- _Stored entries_
::::::

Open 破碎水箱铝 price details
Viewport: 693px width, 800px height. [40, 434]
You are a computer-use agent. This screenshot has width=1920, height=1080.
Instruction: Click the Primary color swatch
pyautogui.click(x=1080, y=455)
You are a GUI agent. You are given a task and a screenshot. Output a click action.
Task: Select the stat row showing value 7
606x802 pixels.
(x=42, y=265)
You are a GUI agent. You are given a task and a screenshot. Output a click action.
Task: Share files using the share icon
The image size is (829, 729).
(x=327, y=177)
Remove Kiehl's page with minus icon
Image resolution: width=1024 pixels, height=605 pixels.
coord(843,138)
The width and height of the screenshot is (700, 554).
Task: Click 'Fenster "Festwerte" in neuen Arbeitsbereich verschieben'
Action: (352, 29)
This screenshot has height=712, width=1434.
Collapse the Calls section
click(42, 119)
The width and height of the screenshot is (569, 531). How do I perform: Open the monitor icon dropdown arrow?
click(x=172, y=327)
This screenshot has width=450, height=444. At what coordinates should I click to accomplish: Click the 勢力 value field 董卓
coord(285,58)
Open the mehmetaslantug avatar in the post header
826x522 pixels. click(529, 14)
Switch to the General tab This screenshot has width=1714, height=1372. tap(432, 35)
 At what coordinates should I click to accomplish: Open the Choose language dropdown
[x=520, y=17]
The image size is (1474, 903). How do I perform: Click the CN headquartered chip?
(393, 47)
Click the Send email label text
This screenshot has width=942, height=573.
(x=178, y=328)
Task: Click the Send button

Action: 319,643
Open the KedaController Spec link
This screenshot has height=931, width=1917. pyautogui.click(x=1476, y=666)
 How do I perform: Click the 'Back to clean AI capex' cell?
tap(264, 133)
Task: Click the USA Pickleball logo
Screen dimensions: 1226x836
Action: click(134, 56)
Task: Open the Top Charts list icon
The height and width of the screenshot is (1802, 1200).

::::::

- _What you should do_
Copy every entry exactly; no part may be left out.

- _Expected output_
Open 破碎水箱铝 price details
Viewport: 693px width, 800px height. [40, 434]
You are a computer-use agent. This screenshot has width=1920, height=1080.
Instruction: Click the Primary color swatch
pyautogui.click(x=1080, y=455)
You are a GUI agent. You are given a task and a screenshot. Output a click action.
Task: Select the stat row showing value 7
606x802 pixels.
(x=42, y=265)
You are a GUI agent. You are given a task and a screenshot. Output a click action.
Task: Share files using the share icon
The image size is (829, 729).
(x=327, y=177)
Remove Kiehl's page with minus icon
Image resolution: width=1024 pixels, height=605 pixels.
coord(843,138)
The width and height of the screenshot is (700, 554).
Task: Click 'Fenster "Festwerte" in neuen Arbeitsbereich verschieben'
Action: (352, 29)
This screenshot has height=712, width=1434.
Collapse the Calls section
click(42, 119)
The width and height of the screenshot is (569, 531). How do I perform: Open the monitor icon dropdown arrow?
click(x=172, y=327)
This screenshot has width=450, height=444. At what coordinates should I click to accomplish: Click the 勢力 value field 董卓
coord(285,58)
Open the mehmetaslantug avatar in the post header
826x522 pixels. click(529, 14)
Switch to the General tab This screenshot has width=1714, height=1372. tap(432, 35)
 At what coordinates should I click to accomplish: Open the Choose language dropdown
[x=520, y=17]
The image size is (1474, 903). How do I perform: Click the CN headquartered chip?
(393, 47)
Click the Send email label text
This screenshot has width=942, height=573.
(x=178, y=328)
Task: Click the Send button

Action: 319,643
Open the KedaController Spec link
This screenshot has height=931, width=1917. pyautogui.click(x=1476, y=666)
 How do I perform: Click the 'Back to clean AI capex' cell?
tap(264, 133)
Task: Click the USA Pickleball logo
Screen dimensions: 1226x836
Action: click(134, 56)
Task: Open the Top Charts list icon
The height and width of the screenshot is (1802, 1200).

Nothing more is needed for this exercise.